It gives me a likelihood of 0.5 throughout the entire data. So I assume I did something wrong in assigning these values. I tried other values though, and it still gave me that likelihood, so I’m stuck.
I just remembered something interesting. When I was trying out the hotgym anomaly demo with my data, I would always get an output of 0.5 in the graph below. Well, it looks like this is the same deal here. However, in the hotgym demo I didn’t really modify the code much, I just ran it through my data.
I can see from your code that you’re doing it wrong as I’ve successfully used likelihood, and although the first 400-ish values were indeed 0.5, all the rest were other than 0.5.
Insert these lines inside my template code in process_input.py at the corresponding line numbers
@Addonis: Unsolicited comment We are in similar boat (trying to get nupic run with most optimal settings). I am considering just using NAB as proxy with my own dataset. Afterall, it’s the key benchmark - so any optimal setting would make its way into this. Link here https://github.com/numenta/NAB
@vkruglikov nothing more than just printing out the header line/first line for the output file, describing which values are located in which column.
[row[0], row[predicted_field_row], “prediction”, “anomaly score”, “anomaly likelihood”] will stand for
For some reason I get an error saying columnCount and inputWidth need to be above zero when I try to run a RandomDistributedScalarEncoder over your template.
I just change
but I get those errors as I mentioned above. But I didn’t get errors when I did this in the one_gym demo.
I guess it won’t work like this because the one_gym uses other code with its encoder, right? I was wondering if you have a github with your code
Hi, sorry for the late answer
I’ve personally never experienced such an error before, so I don’t really know what the ‘columnCount and inputWidth above zero’ thing is about. However, I know that the “_classifierInput” is different from the normal non-classifierInput encoder (ie when name is _classifierInput and classifierOnly is true). I’ve noticed that the generated encoder parameters for the classifierInput are always bigger than for normal encoders and seems to affect the results of the CLA quite profoundly (in a negative outcome for me at least). I couldn’t find very much information about it so I decided to ask about it and other things in my post here, although none have dared to answer so far
If I remember correctly, one_gym simply runs a swarm, and uses the values from the model_params file to run the CLA on, which is exactly what my template code does, unless there is a difference in the input parameters that are sent to the swarm between my template and one_gym. No, I don’t have a github of my code, because my code is nothing more than the template really with ever so small variations here and there when I’m experimenting with different data sets. The NuPIC codebase is quite a behemoth so I haven’t dared altering any code really. All I’ve done is tried my best to understand HTM and NuPIC it, run it, understand why I get the results that I get, and use all that understanding to get the best possible results.
I think there is a difference, since the hotgym data uses the coded parameters from the energy and the weekly dates. But your template is more general, since it can take any file/input into it.

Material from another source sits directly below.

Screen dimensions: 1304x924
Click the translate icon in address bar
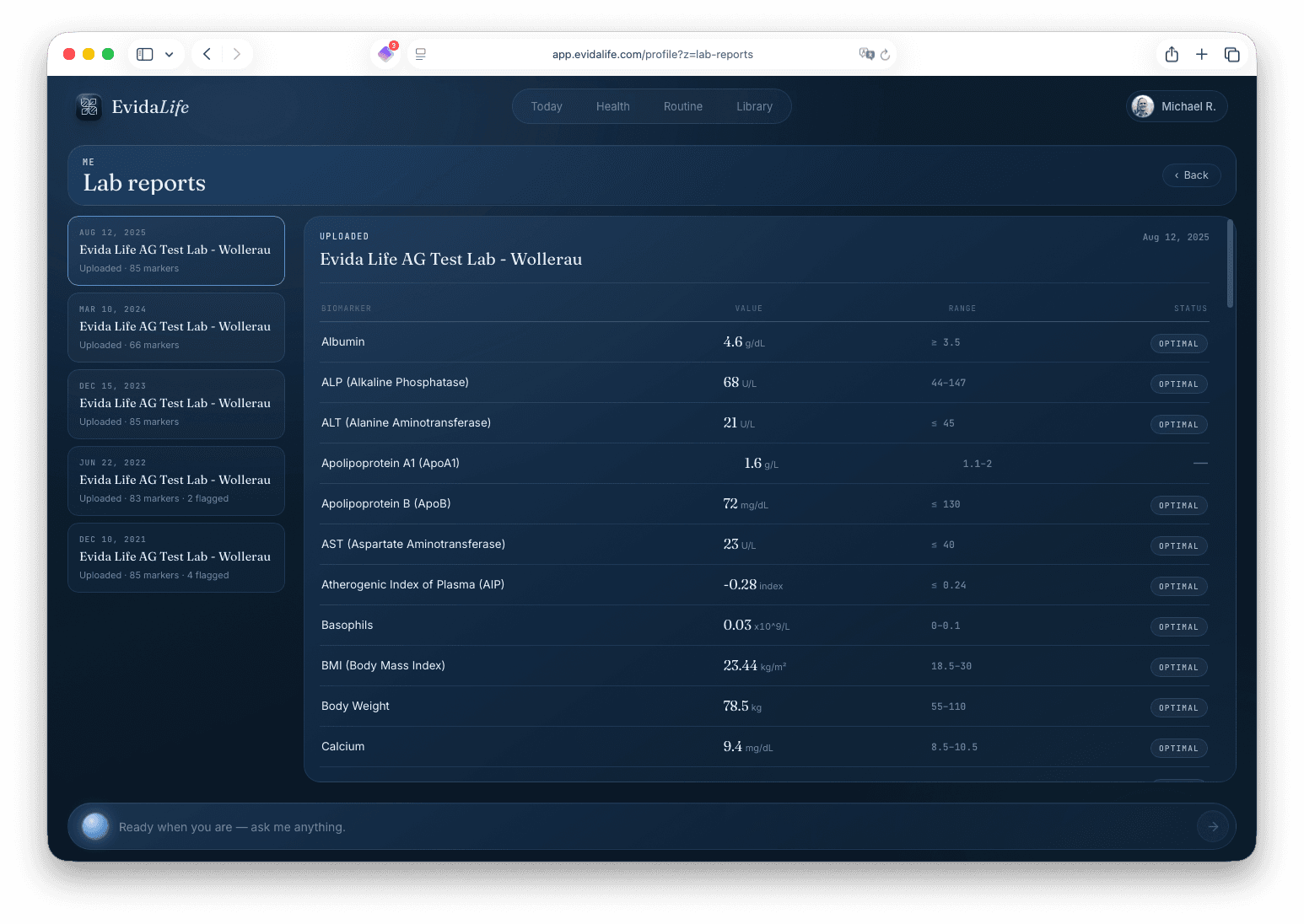click(866, 54)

Anyway, thanks for the answer.
So then swarming is only needed if you want to predict something, not to detect anomalies, right?
For the most part, yes. If you are doing anomaly detection on non-scalar input data, you’re going to have to experiment because we don’t have pre-established model parameters for that stuff.

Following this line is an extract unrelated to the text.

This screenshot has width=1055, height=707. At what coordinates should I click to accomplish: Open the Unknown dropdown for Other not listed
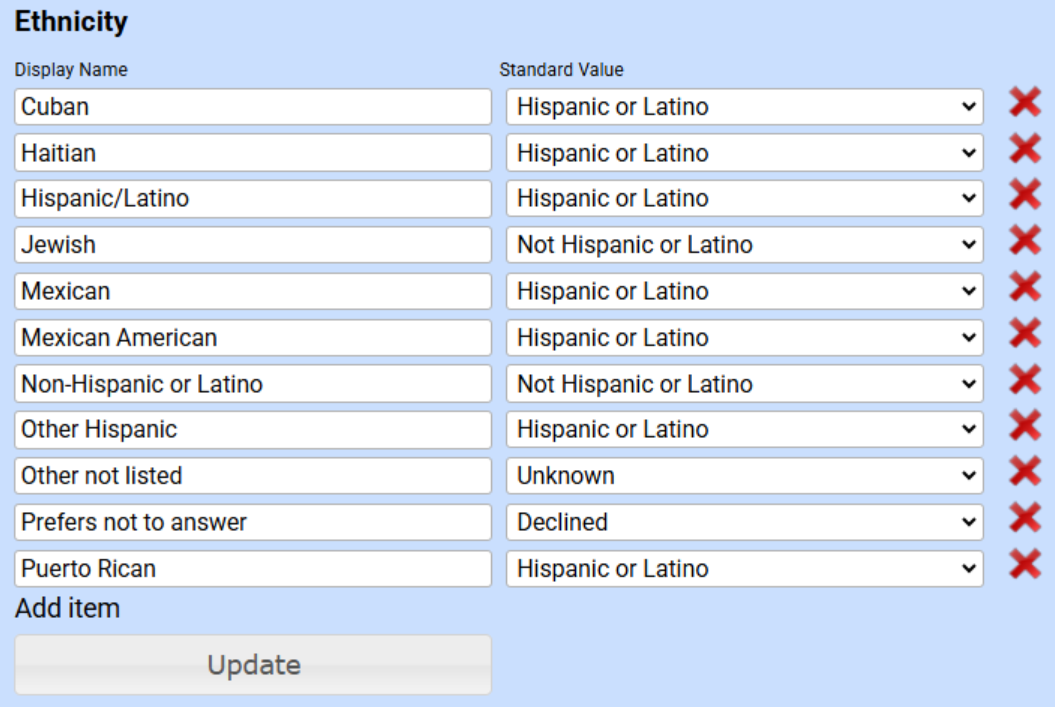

Is there an encoder to encode the difference between numbers in the data set? Or perhaps a percent change? It seems like encoding data using a diff or % change might preserve the pattern, while making it easier for HTM to predict this type of data.
Couldn’t this be done using a pre-processing step to output, say for instance: Original | Delta | %Change ? …in a cvs format and then have a Scalar or RandomDistributedScalar Encoder process these 3 columns?
I guess I should take a more in depth look through all of the encoders. I’m guessing there might be others, I’m still unaware of, that could be useful.